In any case, at this point Cristina will understand that she made a strategic mistake when, behind the smoke screen that Alberto provided her disguised as a sensible moderate, she returned to power at the end of 2019. It would have been much better for Macri, after having triumphed at the polls, to continue in the Casa Rosada, because out of fear of what the Kirchnerists would be capable of doing. and her allies would have been reluctant to let Justice pursue her more intensely than in the previous four years. He, too, would have had to continue running an economy that, by the way, did not offer the populists the resources they would need to continue doling out benefits to all those who might be useful to them. Although no one back then could have foreseen the pandemic that would put both the local and global economies on hold, it was clear that a Herculean task awaited the next president.

From the point of view of the ideologues of Kirchnerism, what they embody can be saved from the electoral catastrophe that so many predict if they directly oppose any measure that tastes like adjustment. The fact that the government is already his is the least of it. For them, the economic disaster that the country is suffering is a very valuable political asset that they do not intend to cede to their opponents, so it is in their interest to do everything they can to aggravate it. They assume that even if they find themselves thrown out of government and, what would be worse, lose control of “the boxes,” rebelling against all efforts to clean up national finances should give them the power to intimidate those determined to subdue her top boss to the “ultra-right” Justice that is threatening her.

In other words, Cristina’s stalwarts want to continue taking advantage of the great contradiction that, since December 1983, weakens Argentine democracy and that manifests itself through the inability of the national ruling class to reconcile political logic with economic logic. To win elections, you have to promise the impossible, as Cristina, Alberto and their collaborators did in effect in the troubled final months of the Macrista administration. Did they sincerely believe what they said back then? In the case of “the doctor”, it is feasible that yes, since she has always taken her own voluntaristic fantasies seriously, but other Peronists will have understood that it was a white lie of the type recommended by Plato because it would make the “story” more plausible. on which his power was based.

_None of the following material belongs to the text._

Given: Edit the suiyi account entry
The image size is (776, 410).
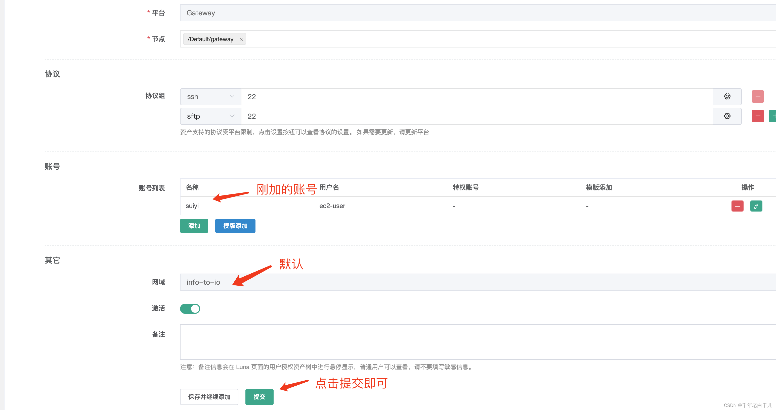Looking at the screenshot, I should 756,206.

For many years, even the most lucid politicians have preferred to ignore the dilemma thus posed. Like Macri and the members of his team, they bet that, because the country’s comparative advantages are so evident, it would be enough for an apparently rational government to come to power to trigger a tsunami of investment that would save them the need to trying to apply a true setting. Although it would seem that some opponents remain convinced that “a shock policy” would have dire consequences, the reality has become so ugly that, as populist as it wants to be, the current government, or its successor, will be constrained to drastically cut spending public. Forced to choose between hyperinflation and immediate brutal adjustment, it will not be possible for him to put off reckoning for long.

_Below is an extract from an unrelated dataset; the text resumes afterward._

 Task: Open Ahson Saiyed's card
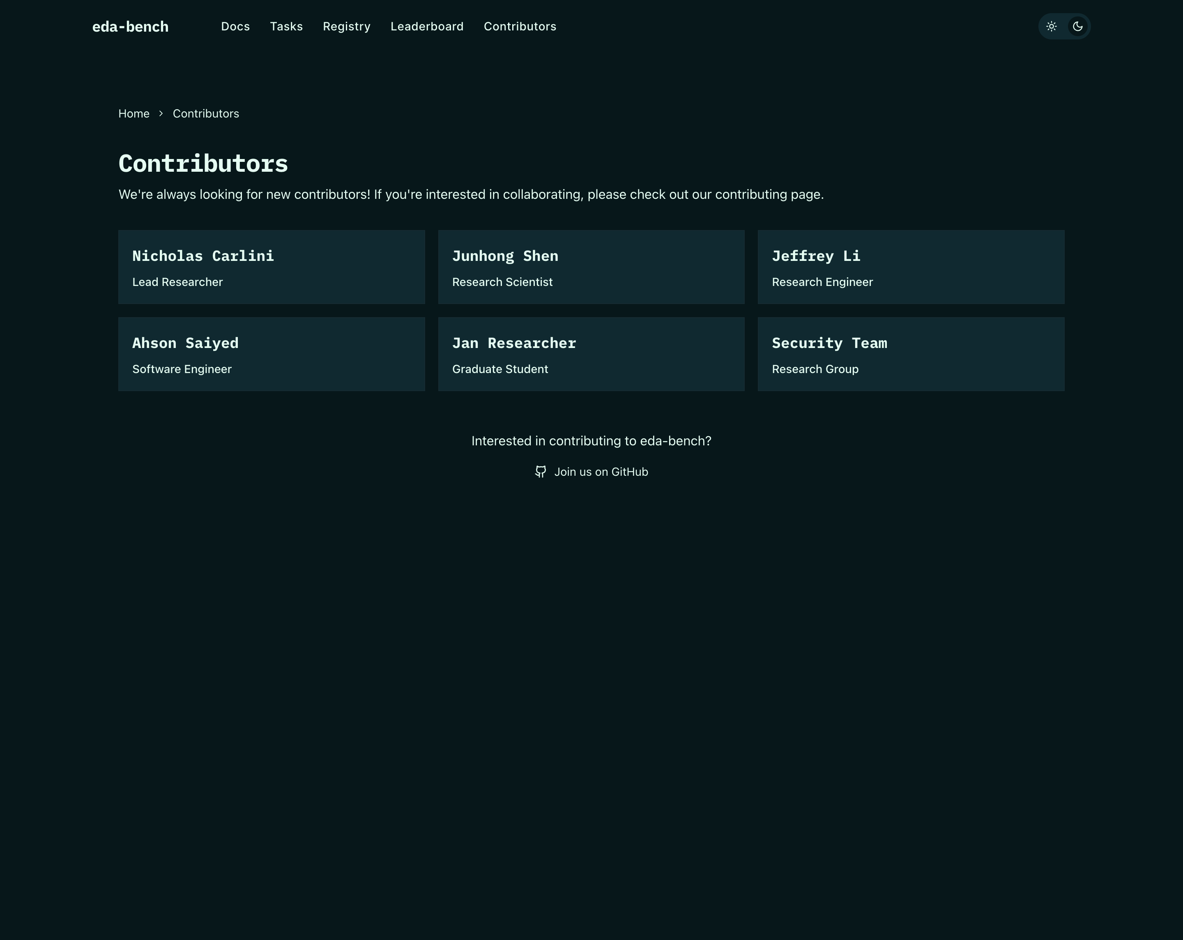[x=272, y=354]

This is what Sergio Massa continues to try to do, but few believe that he will be able to do it until the end of next year when, according to the electoral calendar, the citizens will pronounce their verdict on the performance of the Kirchner government. The feeling in the markets is that the days of the “plan to arrive” are numbered and that, without money, the Minister of Economy, whether Massa or another brave man, will have no alternative but to adjust. To further complicate the picture, it is conceivable that the scheme the government is trying to sustain collapses just as Alberto, who fell ill while on the Indonesian resort island of Bali, is forced to hand over the pen to whoever aspires to head the popular struggle against adjustment, an eventuality that, needless to say, would not help at all to preserve the pretense of stability that is Massa’s main achievement.